◆ Brief ◆
Rewrite the lines from the one containing "The height and" through the one containing "The width and height of the screenshot is (1177, 581).", inclusive, replacing "dropdown" with "drop-down menu" and changing nothing else, and leave the pictures out of your answer.

◆ Excerpted records ◆
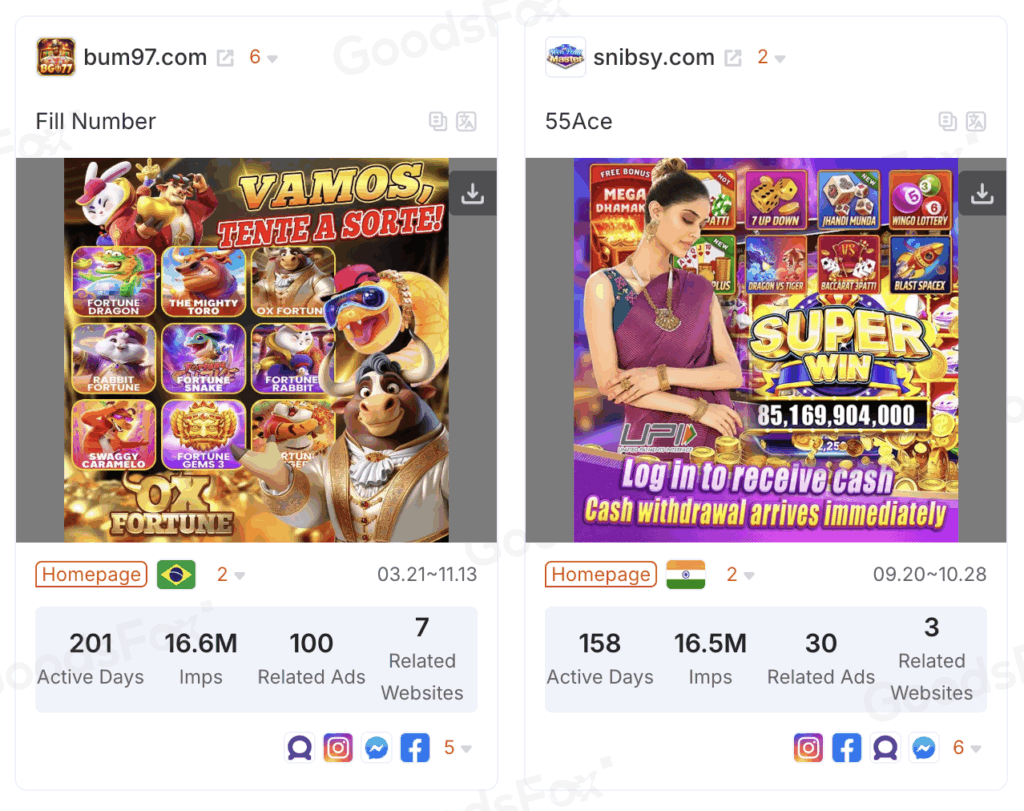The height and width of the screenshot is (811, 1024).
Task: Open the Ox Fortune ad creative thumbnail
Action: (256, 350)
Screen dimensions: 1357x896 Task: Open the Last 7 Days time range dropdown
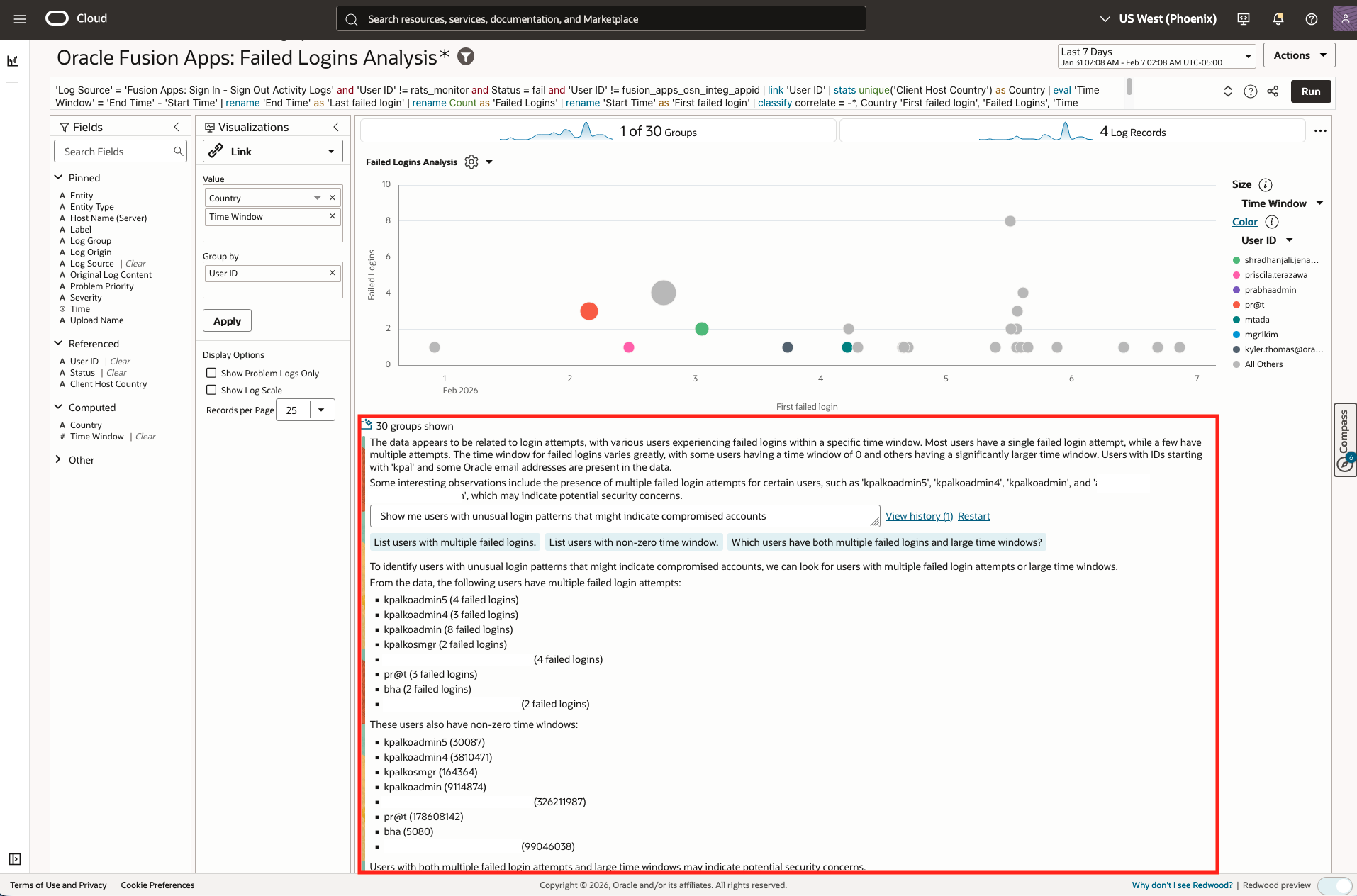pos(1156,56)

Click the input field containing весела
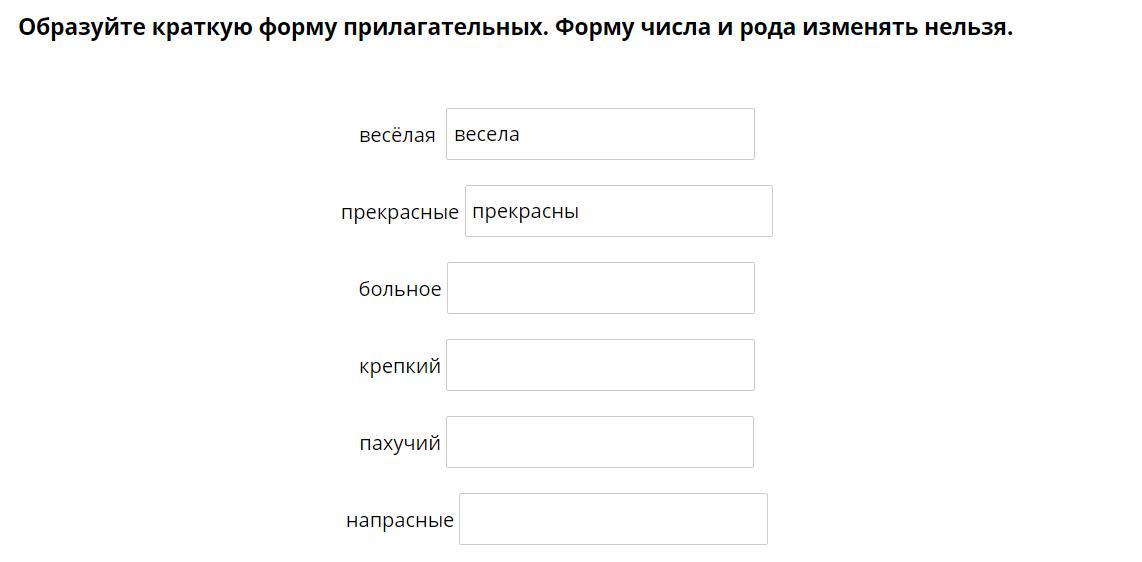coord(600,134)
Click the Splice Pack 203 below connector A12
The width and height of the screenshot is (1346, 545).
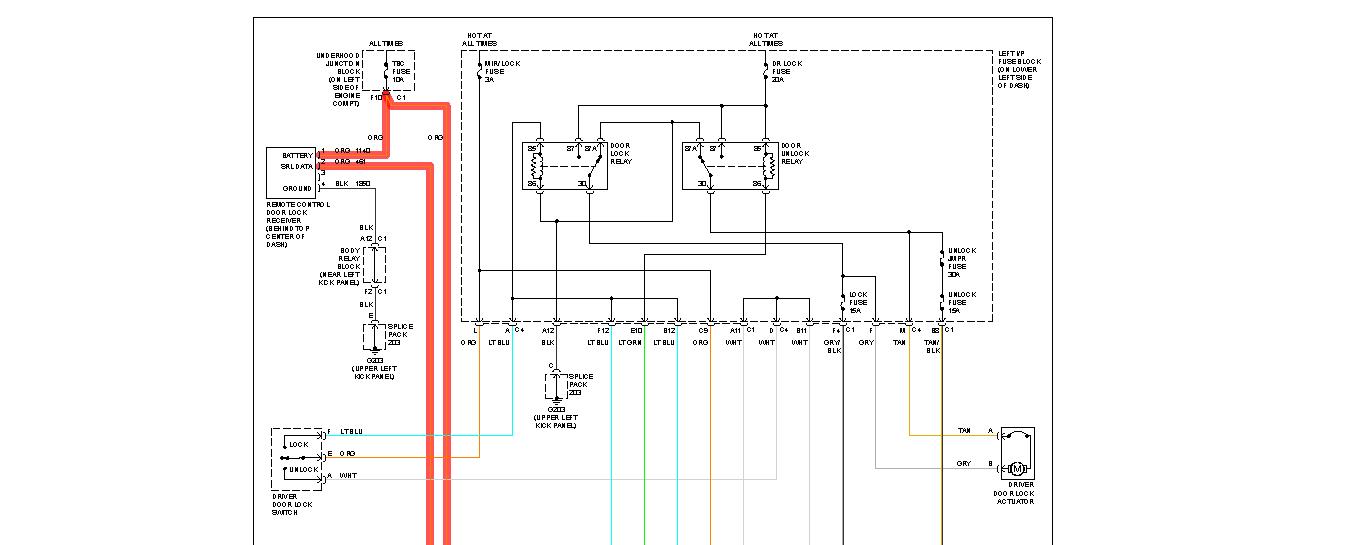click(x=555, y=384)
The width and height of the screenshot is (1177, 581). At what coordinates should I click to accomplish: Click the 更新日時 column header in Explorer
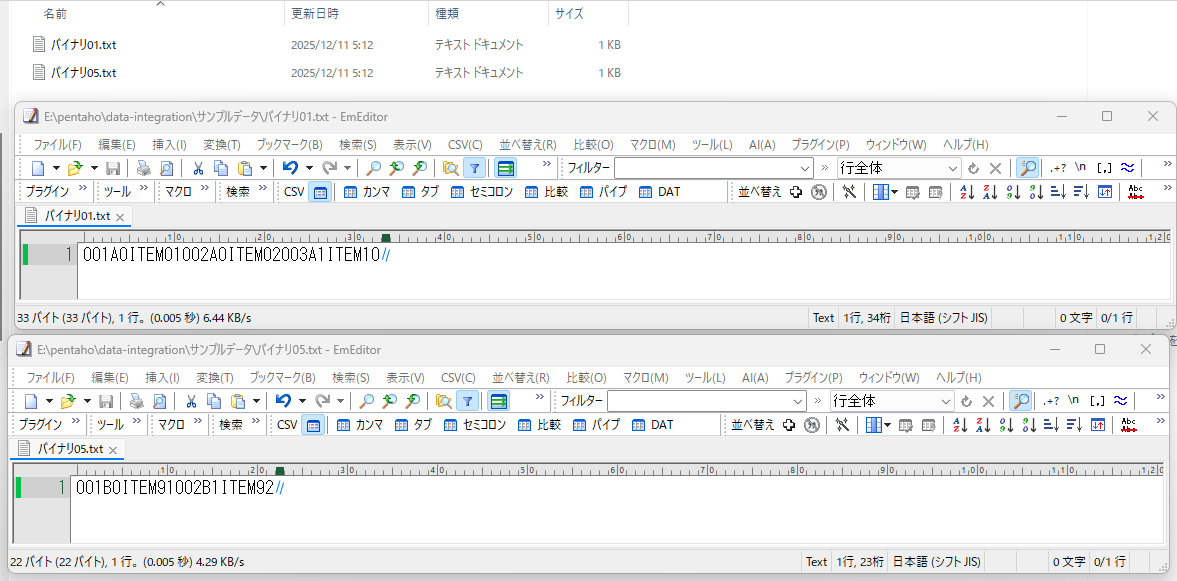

---

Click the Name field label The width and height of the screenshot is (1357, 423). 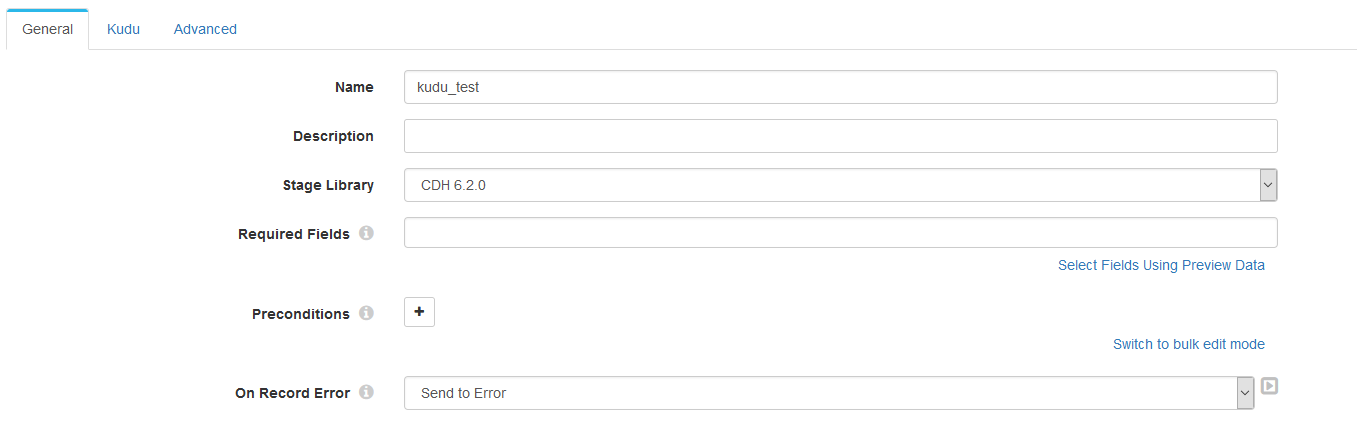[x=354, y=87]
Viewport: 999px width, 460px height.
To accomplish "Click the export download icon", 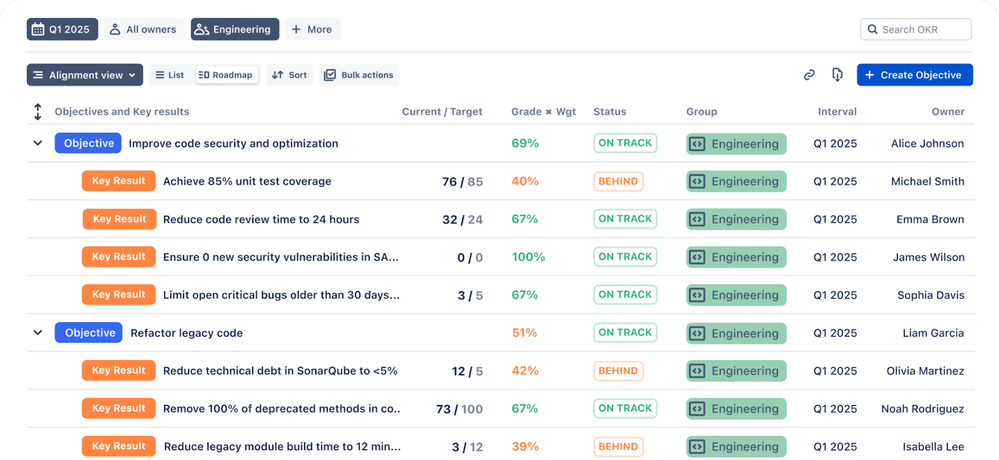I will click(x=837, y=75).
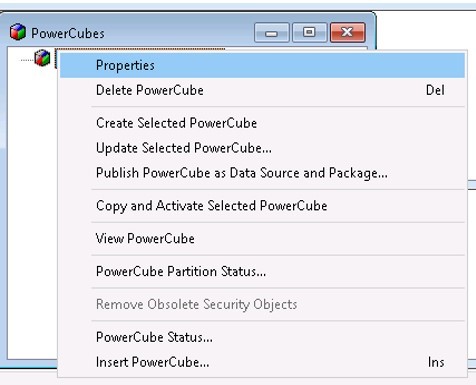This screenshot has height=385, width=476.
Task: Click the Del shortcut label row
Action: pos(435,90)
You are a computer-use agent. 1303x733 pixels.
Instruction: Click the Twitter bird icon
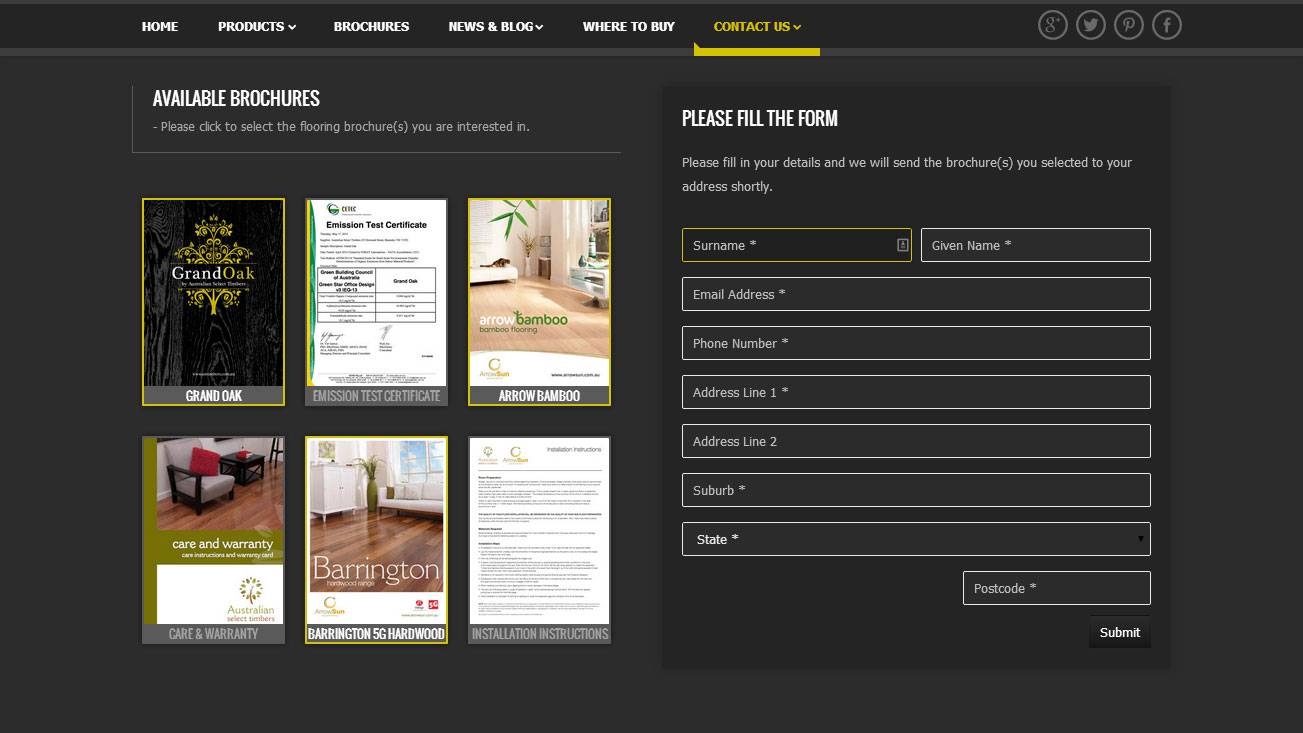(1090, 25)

* * *

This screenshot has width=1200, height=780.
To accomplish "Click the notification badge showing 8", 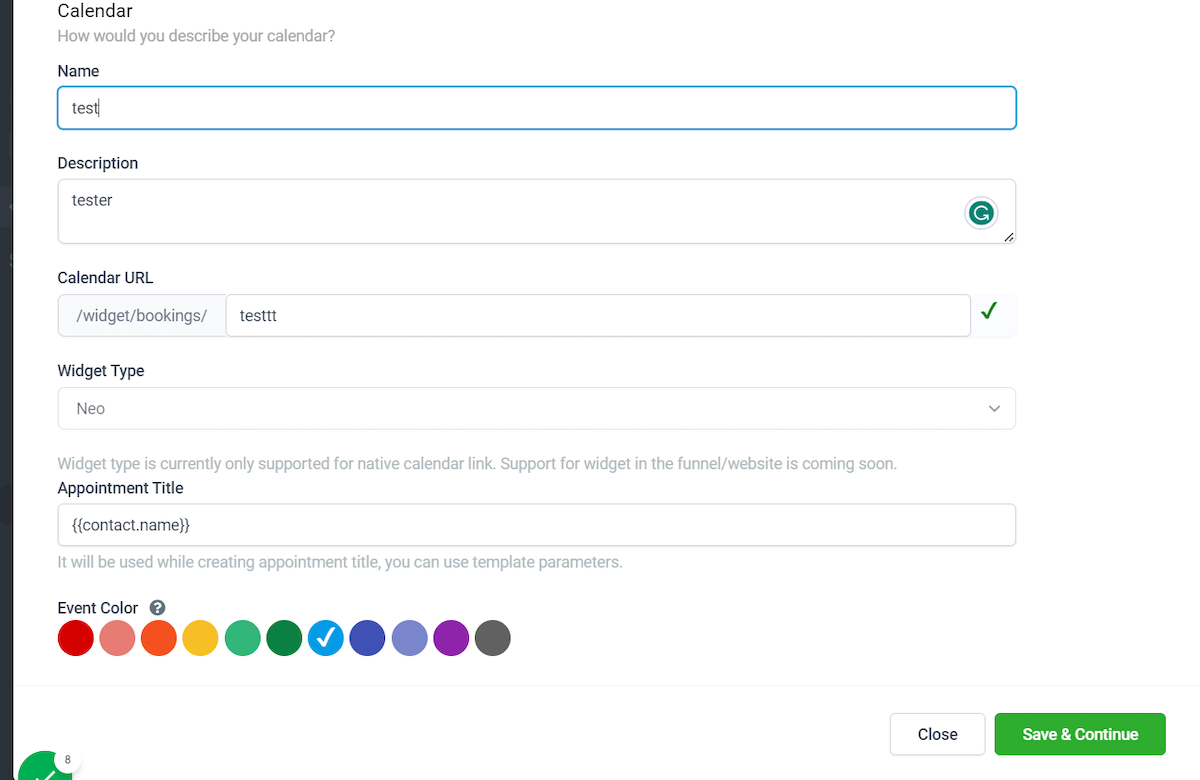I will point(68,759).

◆ Written response ◆
The height and width of the screenshot is (811, 1024).
Task: Open the Ox Fortune ad creative thumbnail
Action: (256, 350)
Screen dimensions: 1357x896 Task: Open the Last 7 Days time range drop-down menu
pos(1156,56)

Click the input field containing весела
coord(600,134)
Click the Splice Pack 203 below connector A12
The width and height of the screenshot is (1346, 545).
click(x=555, y=384)
The width and height of the screenshot is (1177, 581). At what coordinates should I click to accomplish: Click the 更新日時 column header in Explorer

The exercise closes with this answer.